[What the exercise asks] Your output should be the exact lines from the start of the data through the line containing "Click the green", with no pictures.

%%

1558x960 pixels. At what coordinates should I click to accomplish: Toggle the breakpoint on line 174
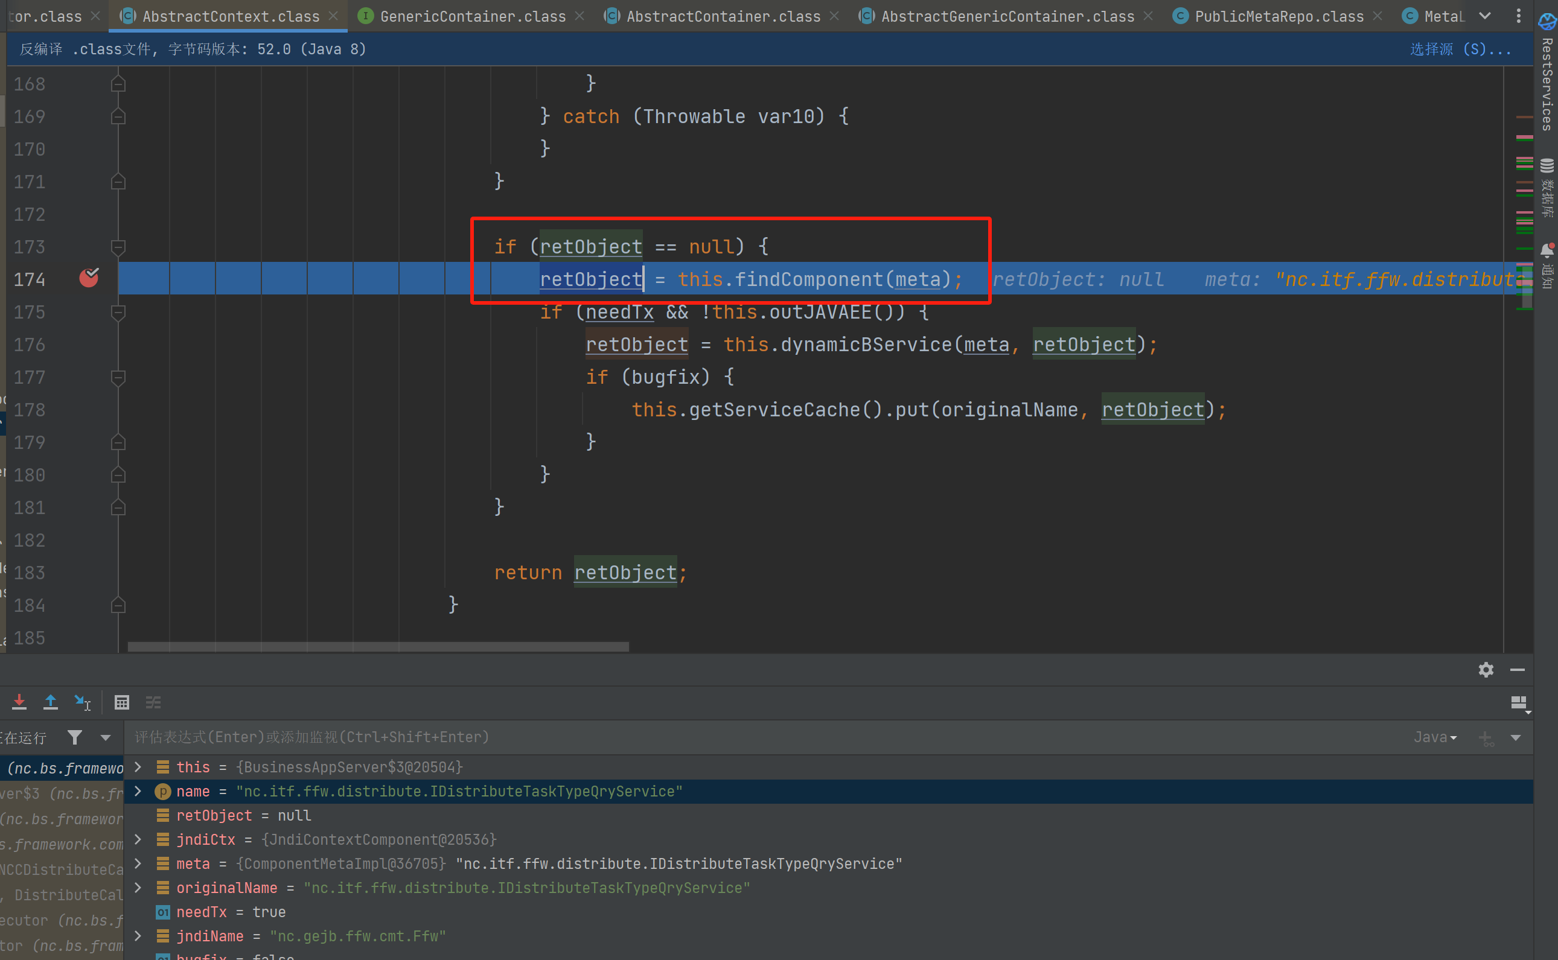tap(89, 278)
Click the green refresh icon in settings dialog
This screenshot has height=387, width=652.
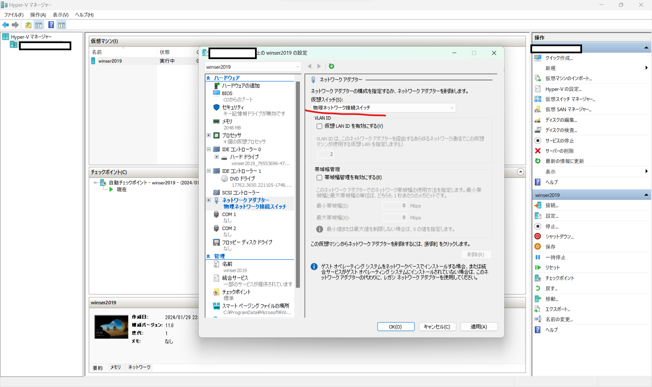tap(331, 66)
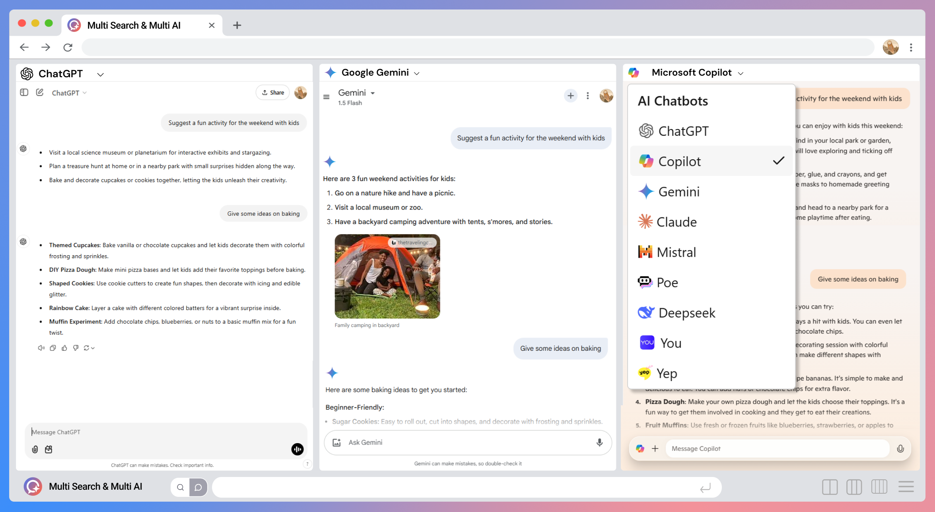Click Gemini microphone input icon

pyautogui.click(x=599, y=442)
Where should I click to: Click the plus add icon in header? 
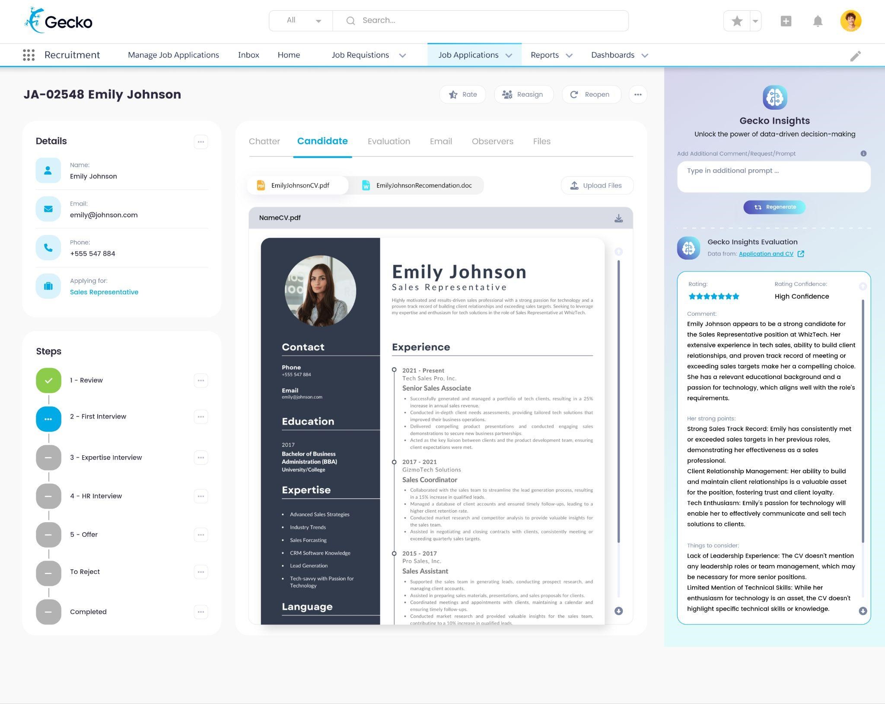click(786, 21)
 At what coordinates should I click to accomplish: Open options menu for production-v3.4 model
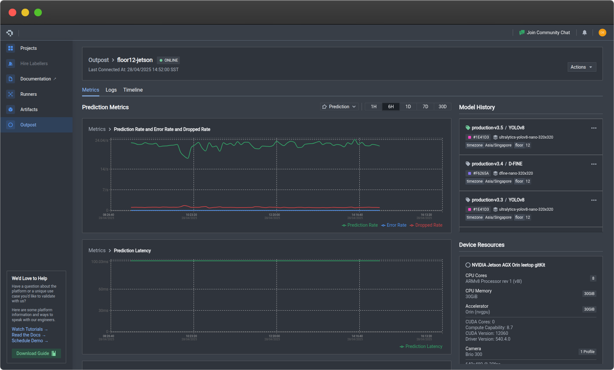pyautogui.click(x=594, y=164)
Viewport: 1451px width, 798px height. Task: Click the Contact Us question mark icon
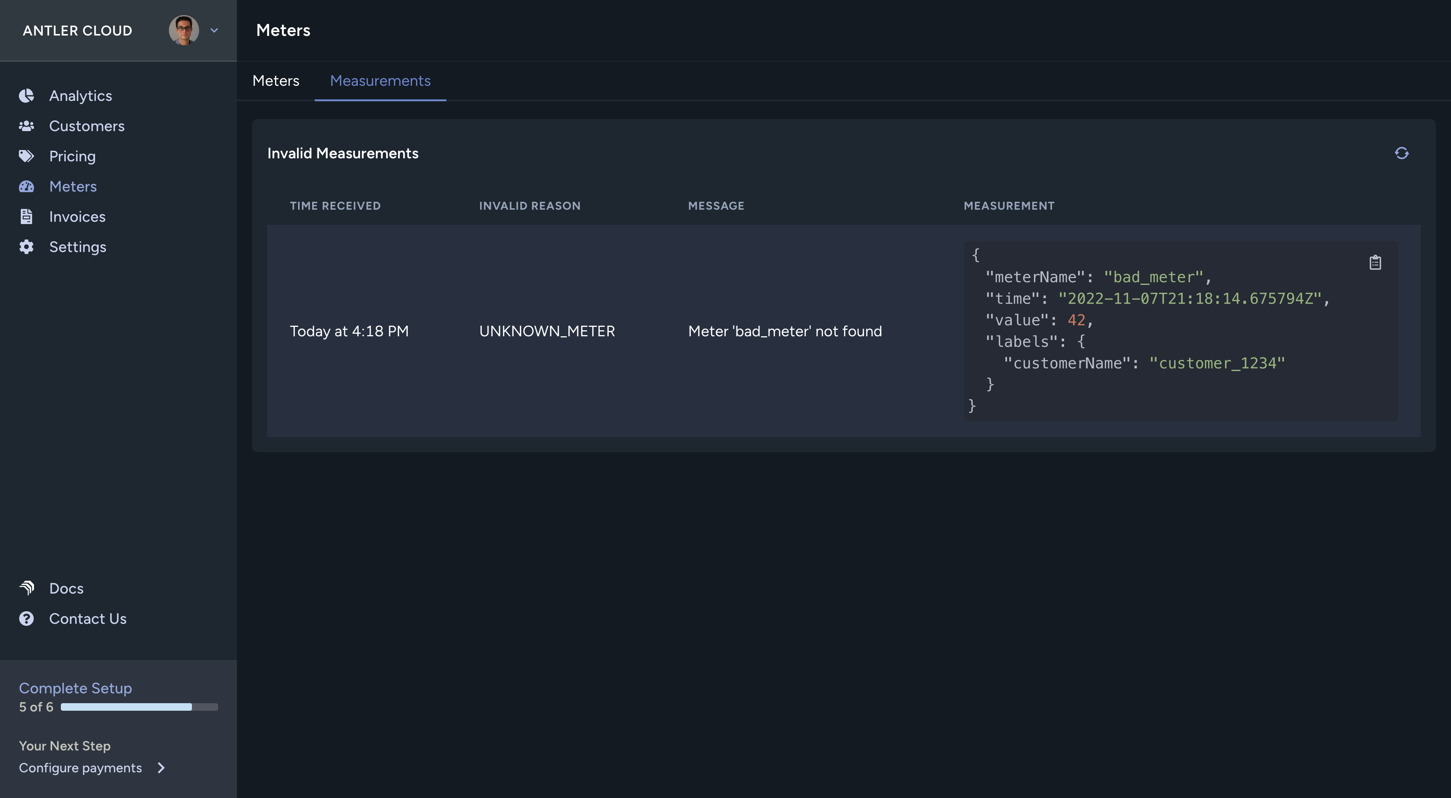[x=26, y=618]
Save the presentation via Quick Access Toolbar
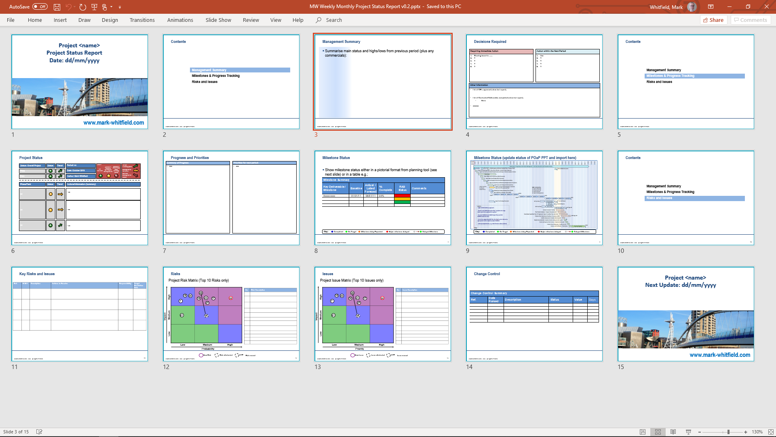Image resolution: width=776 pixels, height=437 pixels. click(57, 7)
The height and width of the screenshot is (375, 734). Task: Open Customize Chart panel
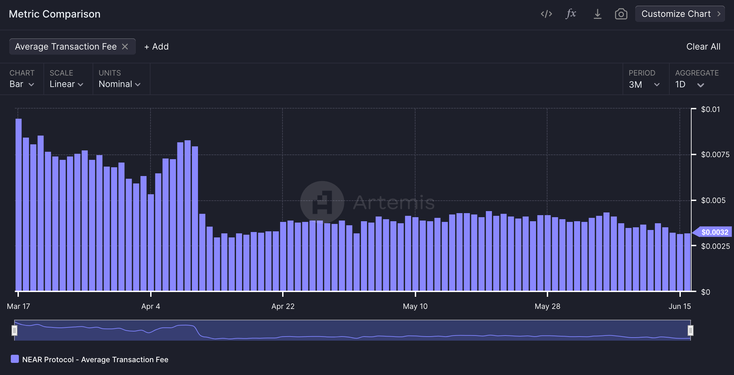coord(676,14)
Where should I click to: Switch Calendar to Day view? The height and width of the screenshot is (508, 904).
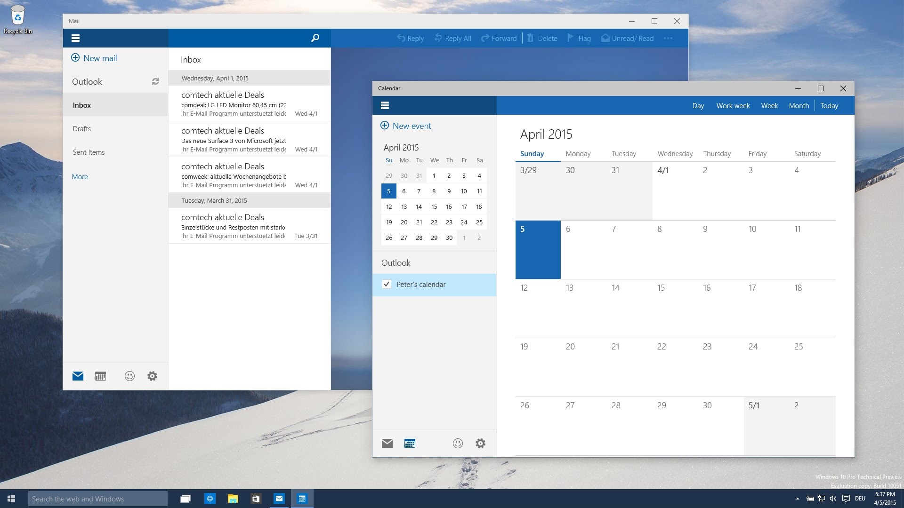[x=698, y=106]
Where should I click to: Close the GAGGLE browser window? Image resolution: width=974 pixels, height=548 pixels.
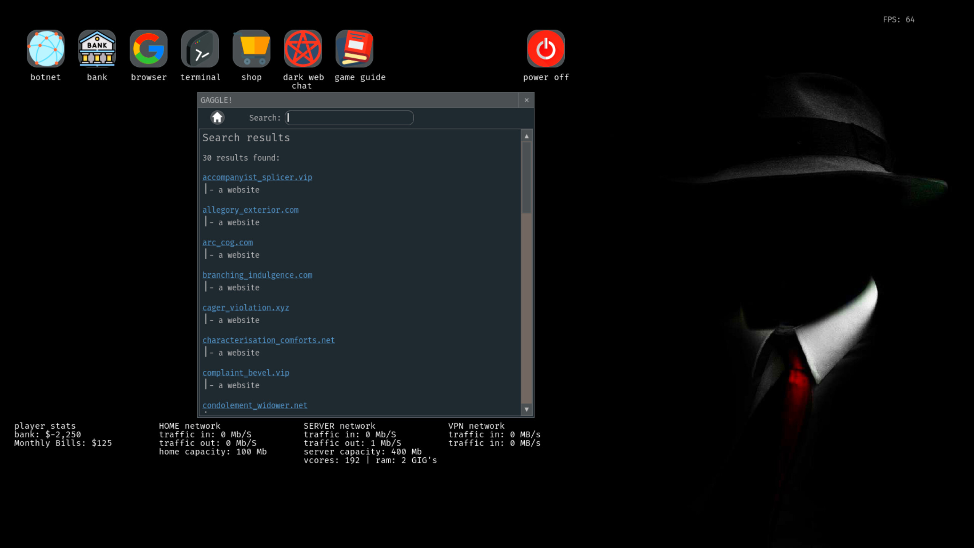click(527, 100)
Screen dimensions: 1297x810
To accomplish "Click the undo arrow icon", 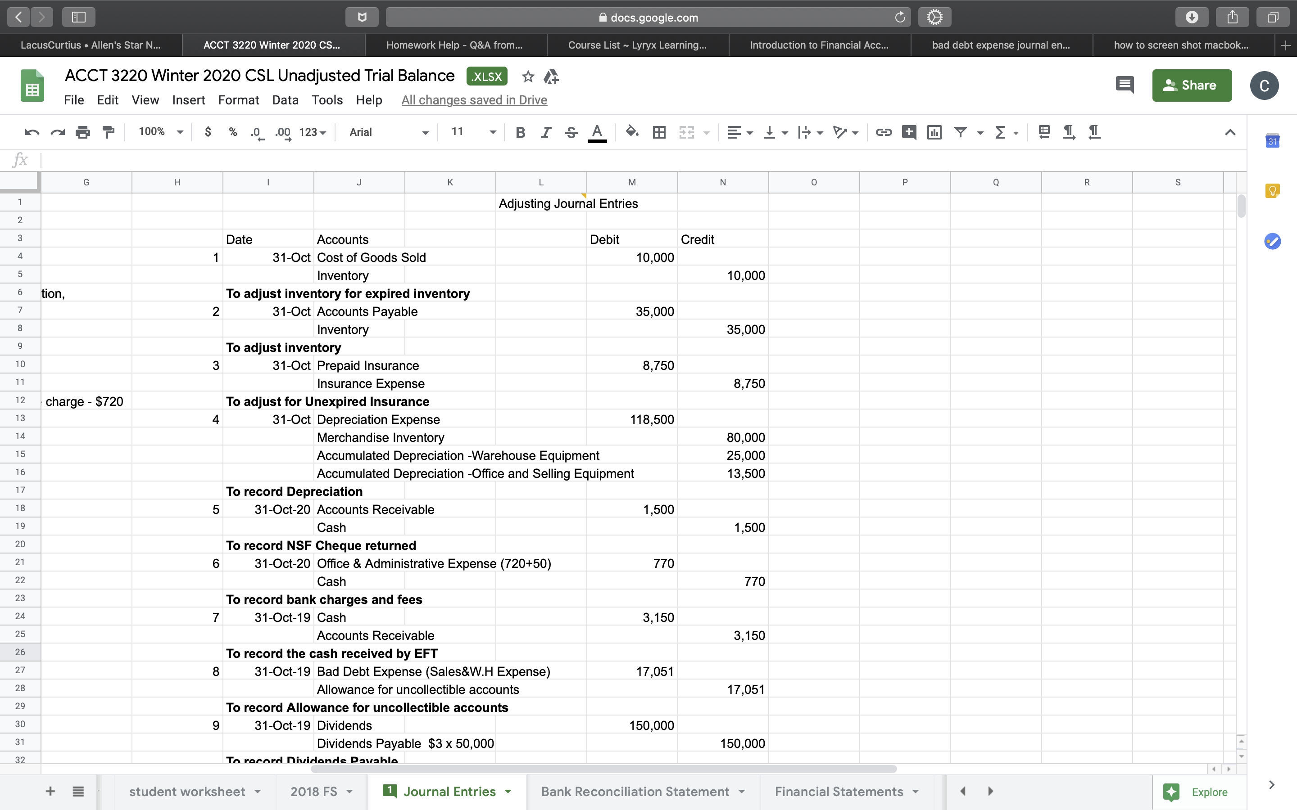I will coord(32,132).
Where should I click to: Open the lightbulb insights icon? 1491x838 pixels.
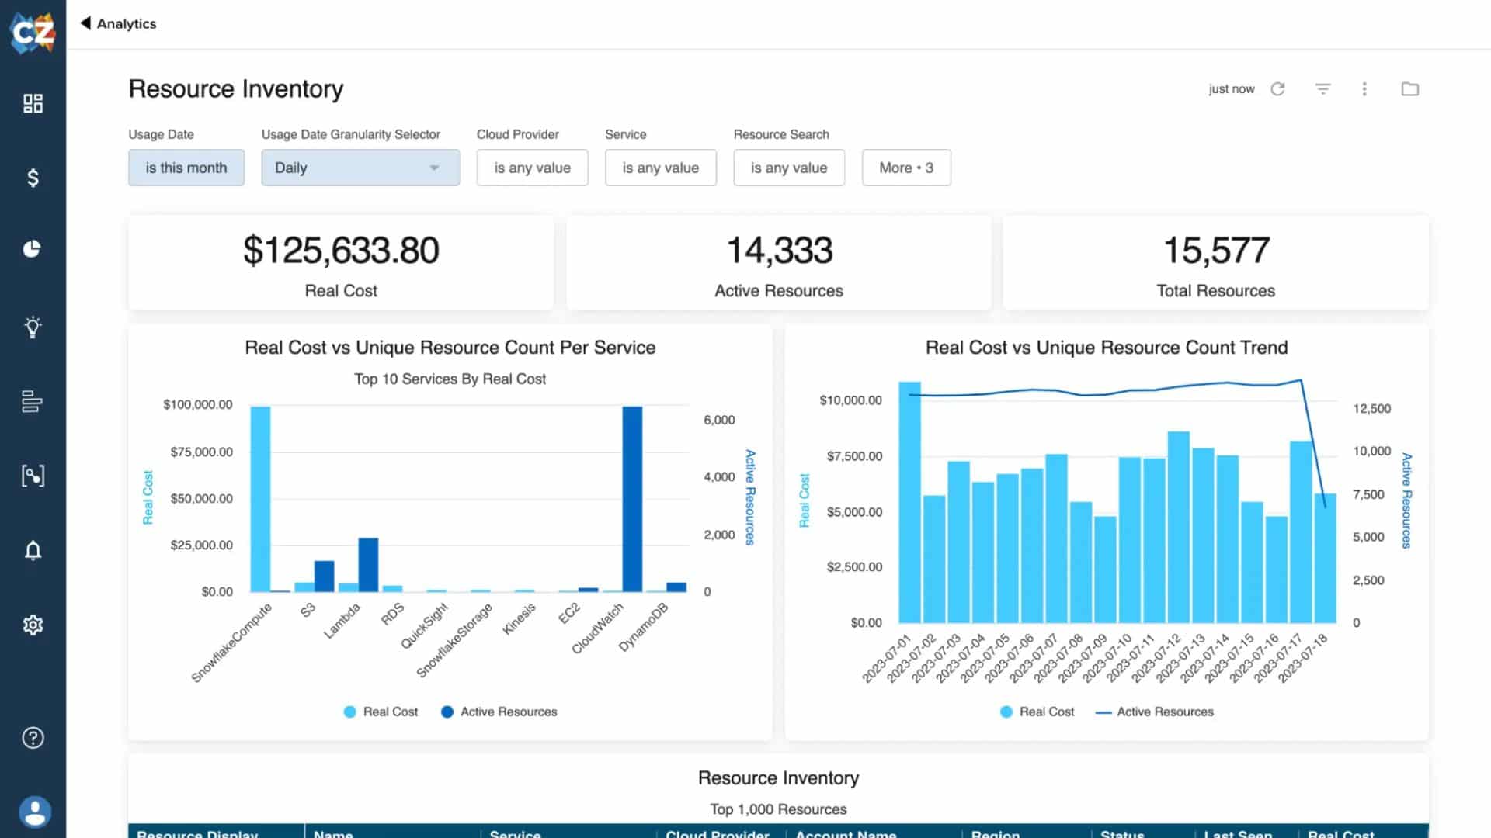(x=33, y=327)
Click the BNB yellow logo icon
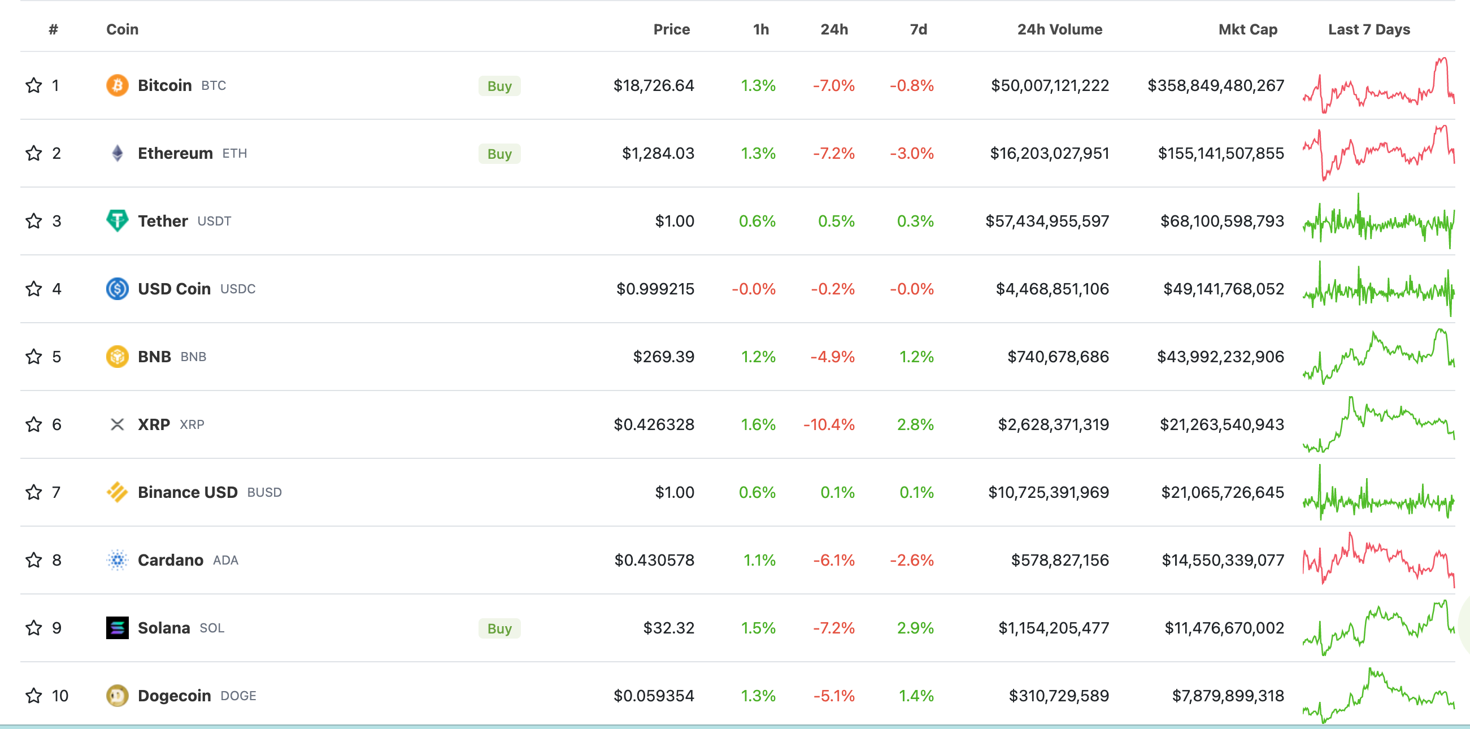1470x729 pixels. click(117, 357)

%%

[Solution for this task]
1558x960 pixels. At what coordinates should I click to accomplish: Toggle the breakpoint on line 174
tap(89, 278)
Click the green refresh icon in settings dialog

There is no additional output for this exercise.